原始数据:
0: jdbc:hive2://localhost:10000> select * from t_access;
+----------------+---------------------------------+-----------------------+--------------+--+
| t_access.ip | t_access.url | t_access.access_time | t_access.dt |
+----------------+---------------------------------+-----------------------+--------------+--+
| 192.168.33.3 | http://www.edu360.cn/stu | 2017-08-04 15:30:20 | 20170804 |
| 192.168.33.3 | http://www.edu360.cn/teach | 2017-08-04 15:35:20 | 20170804 |
| 192.168.33.4 | http://www.edu360.cn/stu | 2017-08-04 15:30:20 | 20170804 |
| 192.168.33.4 | http://www.edu360.cn/job | 2017-08-04 16:30:20 | 20170804 |
| 192.168.33.5 | http://www.edu360.cn/job | 2017-08-04 15:40:20 | 20170804 |
| 192.168.33.3 | http://www.edu360.cn/stu | 2017-08-05 15:30:20 | 20170805 |
| 192.168.44.3 | http://www.edu360.cn/teach | 2017-08-05 15:35:20 | 20170805 |
| 192.168.33.44 | http://www.edu360.cn/stu | 2017-08-05 15:30:20 | 20170805 |
| 192.168.33.46 | http://www.edu360.cn/job | 2017-08-05 16:30:20 | 20170805 |
| 192.168.33.55 | http://www.edu360.cn/job | 2017-08-05 15:40:20 | 20170805 |
| 192.168.133.3 | http://www.edu360.cn/register | 2017-08-06 15:30:20 | 20170806 |
| 192.168.111.3 | http://www.edu360.cn/register | 2017-08-06 15:35:20 | 20170806 |
| 192.168.34.44 | http://www.edu360.cn/pay | 2017-08-06 15:30:20 | 20170806 |
| 192.168.33.46 | http://www.edu360.cn/excersize | 2017-08-06 16:30:20 | 20170806 |
| 192.168.33.55 | http://www.edu360.cn/job | 2017-08-06 15:40:20 | 20170806 |
| 192.168.33.46 | http://www.edu360.cn/excersize | 2017-08-06 16:30:20 | 20170806 |
| 192.168.33.25 | http://www.edu360.cn/job | 2017-08-06 15:40:20 | 20170806 |
| 192.168.33.36 | http://www.edu360.cn/excersize | 2017-08-06 16:30:20 | 20170806 |
| 192.168.33.55 | http://www.edu360.cn/job | 2017-08-06 15:40:20 | 20170806 |
+----------------+---------------------------------+-----------------------+--------------+--+
## LAG函数 返回分区中当前行之前行(可以指定第几行)的值。 如果没有行,则返回null。
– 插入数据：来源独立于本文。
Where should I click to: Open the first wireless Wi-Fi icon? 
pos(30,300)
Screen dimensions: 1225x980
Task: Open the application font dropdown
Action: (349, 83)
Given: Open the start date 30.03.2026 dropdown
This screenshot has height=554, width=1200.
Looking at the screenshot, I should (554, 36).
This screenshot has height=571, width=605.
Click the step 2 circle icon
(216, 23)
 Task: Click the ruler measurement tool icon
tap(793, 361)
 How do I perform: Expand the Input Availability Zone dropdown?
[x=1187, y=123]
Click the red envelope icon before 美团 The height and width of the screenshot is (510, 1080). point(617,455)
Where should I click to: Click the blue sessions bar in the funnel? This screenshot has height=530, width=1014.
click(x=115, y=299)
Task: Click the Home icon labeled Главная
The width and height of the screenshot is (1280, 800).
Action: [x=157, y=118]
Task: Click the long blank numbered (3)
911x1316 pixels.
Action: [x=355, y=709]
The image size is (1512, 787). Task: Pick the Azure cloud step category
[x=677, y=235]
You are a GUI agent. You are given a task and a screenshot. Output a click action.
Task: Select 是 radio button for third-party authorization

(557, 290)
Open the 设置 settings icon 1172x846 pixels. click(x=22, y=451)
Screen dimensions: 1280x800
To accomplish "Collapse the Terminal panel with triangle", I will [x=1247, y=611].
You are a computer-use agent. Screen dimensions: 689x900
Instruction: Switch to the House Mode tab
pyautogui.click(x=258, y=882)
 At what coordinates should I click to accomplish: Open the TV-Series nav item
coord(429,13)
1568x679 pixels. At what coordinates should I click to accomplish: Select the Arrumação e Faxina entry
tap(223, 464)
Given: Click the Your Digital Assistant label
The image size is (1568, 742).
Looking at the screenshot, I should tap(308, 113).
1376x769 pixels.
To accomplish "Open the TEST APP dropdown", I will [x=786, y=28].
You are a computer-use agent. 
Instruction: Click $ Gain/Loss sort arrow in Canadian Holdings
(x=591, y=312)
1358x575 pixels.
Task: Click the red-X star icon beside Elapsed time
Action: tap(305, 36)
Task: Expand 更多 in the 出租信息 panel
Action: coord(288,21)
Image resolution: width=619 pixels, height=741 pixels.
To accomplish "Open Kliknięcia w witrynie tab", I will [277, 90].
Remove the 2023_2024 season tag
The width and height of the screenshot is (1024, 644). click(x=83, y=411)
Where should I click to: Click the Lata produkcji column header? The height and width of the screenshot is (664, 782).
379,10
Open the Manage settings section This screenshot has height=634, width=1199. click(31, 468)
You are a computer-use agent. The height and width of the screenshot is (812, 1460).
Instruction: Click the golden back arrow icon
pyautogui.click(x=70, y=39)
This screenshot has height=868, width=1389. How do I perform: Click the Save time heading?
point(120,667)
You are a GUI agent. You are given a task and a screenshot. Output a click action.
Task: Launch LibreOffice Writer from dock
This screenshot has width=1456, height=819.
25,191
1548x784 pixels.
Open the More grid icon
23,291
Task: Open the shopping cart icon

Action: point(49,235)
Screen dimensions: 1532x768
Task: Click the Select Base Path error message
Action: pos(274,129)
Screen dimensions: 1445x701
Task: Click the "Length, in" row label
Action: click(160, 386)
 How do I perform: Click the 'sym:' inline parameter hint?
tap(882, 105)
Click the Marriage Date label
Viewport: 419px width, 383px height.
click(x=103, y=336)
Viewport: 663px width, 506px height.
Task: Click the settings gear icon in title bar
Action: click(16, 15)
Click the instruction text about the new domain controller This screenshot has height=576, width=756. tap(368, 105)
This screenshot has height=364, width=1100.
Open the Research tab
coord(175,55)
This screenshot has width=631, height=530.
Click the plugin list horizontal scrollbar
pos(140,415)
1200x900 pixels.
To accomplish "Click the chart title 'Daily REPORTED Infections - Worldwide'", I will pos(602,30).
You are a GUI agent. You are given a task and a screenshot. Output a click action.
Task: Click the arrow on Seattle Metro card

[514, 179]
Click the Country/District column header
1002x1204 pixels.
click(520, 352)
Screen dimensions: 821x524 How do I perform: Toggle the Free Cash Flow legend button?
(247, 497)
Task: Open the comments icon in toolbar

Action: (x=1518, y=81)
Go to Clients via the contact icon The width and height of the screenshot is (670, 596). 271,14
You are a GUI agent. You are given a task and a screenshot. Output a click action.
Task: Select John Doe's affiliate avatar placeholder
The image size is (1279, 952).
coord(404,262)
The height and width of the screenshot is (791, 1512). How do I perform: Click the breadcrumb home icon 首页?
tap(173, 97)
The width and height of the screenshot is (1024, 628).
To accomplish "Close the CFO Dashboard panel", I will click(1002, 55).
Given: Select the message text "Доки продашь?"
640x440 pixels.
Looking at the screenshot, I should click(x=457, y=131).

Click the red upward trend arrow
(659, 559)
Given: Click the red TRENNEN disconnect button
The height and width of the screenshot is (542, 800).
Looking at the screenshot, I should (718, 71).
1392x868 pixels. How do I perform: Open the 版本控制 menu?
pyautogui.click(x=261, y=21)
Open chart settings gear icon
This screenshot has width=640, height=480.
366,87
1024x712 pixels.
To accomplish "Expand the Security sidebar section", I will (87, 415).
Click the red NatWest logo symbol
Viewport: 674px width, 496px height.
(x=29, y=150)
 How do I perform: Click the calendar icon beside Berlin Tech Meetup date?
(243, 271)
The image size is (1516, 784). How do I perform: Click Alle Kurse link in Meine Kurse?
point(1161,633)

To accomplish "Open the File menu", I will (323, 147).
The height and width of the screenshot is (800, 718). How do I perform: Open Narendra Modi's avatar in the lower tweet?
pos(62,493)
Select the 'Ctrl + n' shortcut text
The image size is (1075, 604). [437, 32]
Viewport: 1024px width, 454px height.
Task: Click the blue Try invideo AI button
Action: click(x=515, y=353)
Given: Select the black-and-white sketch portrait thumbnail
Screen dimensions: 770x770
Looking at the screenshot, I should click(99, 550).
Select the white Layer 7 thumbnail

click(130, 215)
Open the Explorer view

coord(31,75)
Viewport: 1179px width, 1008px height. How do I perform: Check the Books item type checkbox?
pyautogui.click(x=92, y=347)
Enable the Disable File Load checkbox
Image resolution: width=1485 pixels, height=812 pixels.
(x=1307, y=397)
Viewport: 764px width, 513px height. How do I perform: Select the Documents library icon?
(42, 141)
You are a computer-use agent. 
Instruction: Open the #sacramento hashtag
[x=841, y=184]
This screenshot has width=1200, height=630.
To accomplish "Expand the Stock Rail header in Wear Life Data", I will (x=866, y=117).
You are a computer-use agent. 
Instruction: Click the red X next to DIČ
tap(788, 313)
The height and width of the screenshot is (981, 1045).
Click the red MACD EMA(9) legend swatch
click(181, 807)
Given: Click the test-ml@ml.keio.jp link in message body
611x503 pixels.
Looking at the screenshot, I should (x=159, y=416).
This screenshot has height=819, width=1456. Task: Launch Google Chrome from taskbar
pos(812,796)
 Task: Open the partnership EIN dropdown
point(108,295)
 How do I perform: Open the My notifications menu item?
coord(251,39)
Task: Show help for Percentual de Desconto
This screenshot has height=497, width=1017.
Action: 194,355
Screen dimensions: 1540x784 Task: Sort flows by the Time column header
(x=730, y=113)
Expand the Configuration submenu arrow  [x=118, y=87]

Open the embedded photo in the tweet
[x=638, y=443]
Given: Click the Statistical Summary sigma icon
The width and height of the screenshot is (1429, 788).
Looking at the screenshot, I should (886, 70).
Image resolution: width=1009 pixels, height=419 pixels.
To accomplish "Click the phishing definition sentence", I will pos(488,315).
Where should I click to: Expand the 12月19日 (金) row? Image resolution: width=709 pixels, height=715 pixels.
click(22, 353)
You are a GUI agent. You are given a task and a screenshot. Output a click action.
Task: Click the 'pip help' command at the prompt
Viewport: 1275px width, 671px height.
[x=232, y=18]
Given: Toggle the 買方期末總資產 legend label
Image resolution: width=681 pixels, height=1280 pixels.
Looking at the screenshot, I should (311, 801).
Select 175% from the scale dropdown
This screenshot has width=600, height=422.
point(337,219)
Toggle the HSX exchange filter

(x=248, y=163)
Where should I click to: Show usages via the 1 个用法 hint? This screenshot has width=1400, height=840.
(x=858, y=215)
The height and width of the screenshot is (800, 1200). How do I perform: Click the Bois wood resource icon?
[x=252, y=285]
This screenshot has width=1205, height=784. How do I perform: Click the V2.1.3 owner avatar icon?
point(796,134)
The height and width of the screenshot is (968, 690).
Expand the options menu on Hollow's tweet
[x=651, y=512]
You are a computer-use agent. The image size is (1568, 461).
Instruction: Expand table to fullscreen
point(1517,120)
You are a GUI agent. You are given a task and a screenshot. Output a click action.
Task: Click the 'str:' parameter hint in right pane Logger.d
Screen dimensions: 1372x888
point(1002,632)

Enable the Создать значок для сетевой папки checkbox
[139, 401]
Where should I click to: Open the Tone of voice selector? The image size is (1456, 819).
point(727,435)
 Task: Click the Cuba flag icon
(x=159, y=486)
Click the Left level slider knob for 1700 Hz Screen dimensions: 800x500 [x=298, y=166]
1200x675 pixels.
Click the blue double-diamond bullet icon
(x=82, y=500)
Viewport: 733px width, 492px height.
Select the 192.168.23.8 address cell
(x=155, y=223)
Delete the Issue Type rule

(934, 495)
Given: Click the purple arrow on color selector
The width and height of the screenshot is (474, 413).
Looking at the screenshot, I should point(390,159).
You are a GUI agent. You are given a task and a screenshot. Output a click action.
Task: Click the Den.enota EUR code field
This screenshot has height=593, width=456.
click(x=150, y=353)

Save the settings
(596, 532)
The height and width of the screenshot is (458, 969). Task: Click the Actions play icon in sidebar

select ip,url,access_time,
row_number() over(partition by ip order by access_time) as rn,
lag(access_time,1,0) over(partition by ip order by access_time)as last_access_time
from t_access;
+----------------+---------------------------------+----------------------+-----+----------------------+--+
| ip | url | access_time | rn | last_access_time |
+----------------+---------------------------------+----------------------+-----+----------------------+--+
| 192.168.111.3 | http://www.edu360.cn/register | 2017-08-06 15:35:20 | 1 | 0 |
| 192.168.133.3 | http://www.edu360.cn/register | 2017-08-06 15:30:20 | 1 | 0 |
| 192.168.33.25 | http://www.edu360.cn/job | 2017-08-06 15:40:20 | 1 | 0 |
| 192.168.33.3 | http://www.edu360.cn/stu | 2017-08-04 15:30:20 | 1 | 0 |
| 192.168.33.3 | http://www.edu360.cn/teach | 2017-08-04 15:35:20 | 2 | 2017-08-04 15:30:20 |
| 192.168.33.3 | http://www.edu360.cn/stu | 2017-08-05 15:30:20 | 3 | 2017-08-04 15:35:20 |
| 192.168.33.36 | http://www.edu360.cn/excersize | 2017-08-06 16:30:20 | 1 | 0 |
| 192.168.33.4 | http://www.edu360.cn/stu | 2017-08-04 15:30:20 | 1 | 0 |
| 192.168.33.4 | http://www.edu360.cn/job | 2017-08-04 16:30:20 | 2 | 2017-08-04 15:30:20 |
| 192.168.33.44 | http://www.edu360.cn/stu | 2017-08-05 15:30:20 | 1 | 0 |
| 192.168.33.46 | http://www.edu360.cn/job | 2017-08-05 16:30:20 | 1 | 0 |
| 192.168.33.46 | http://www.edu360.cn/excersize | 2017-08-06 16:30:20 | 2 | 2017-08-05 16:30:20 |
| 192.168.33.46 | http://www.edu360.cn/excersize | 2017-08-06 16:30:20 | 3 | 2017-08-06 16:30:20 |
| 192.168.33.5 | http://www.edu360.cn/job | 2017-08-04 15:40:20 | 1 | 0 |
| 192.168.33.55 | http://www.edu360.cn/job | 2017-08-05 15:40:20 | 1 | 0 |
| 192.168.33.55 | http://www.edu360.cn/job | 2017-08-06 15:40:20 | 2 | 2017-08-05 15:40:20 |
| 192.168.33.55 | http://www.edu360.cn/job | 2017-08-06 15:40:20 | 3 | 2017-08-06 15:40:20 |
| 192.168.34.44 | http://www.edu360.cn/pay | 2017-08-06 15:30:20 | 1 | 0 |
| 192.168.44.3 | http://www.edu360.cn/teach | 2017-08-05 15:35:20 | 1 | 0 |
+----------------+---------------------------------+----------------------+-----+----------------------+--+
## LEAD函数 返回分区中当前行后面行(可以指定第几行)的值。 如果没有行,则返回null。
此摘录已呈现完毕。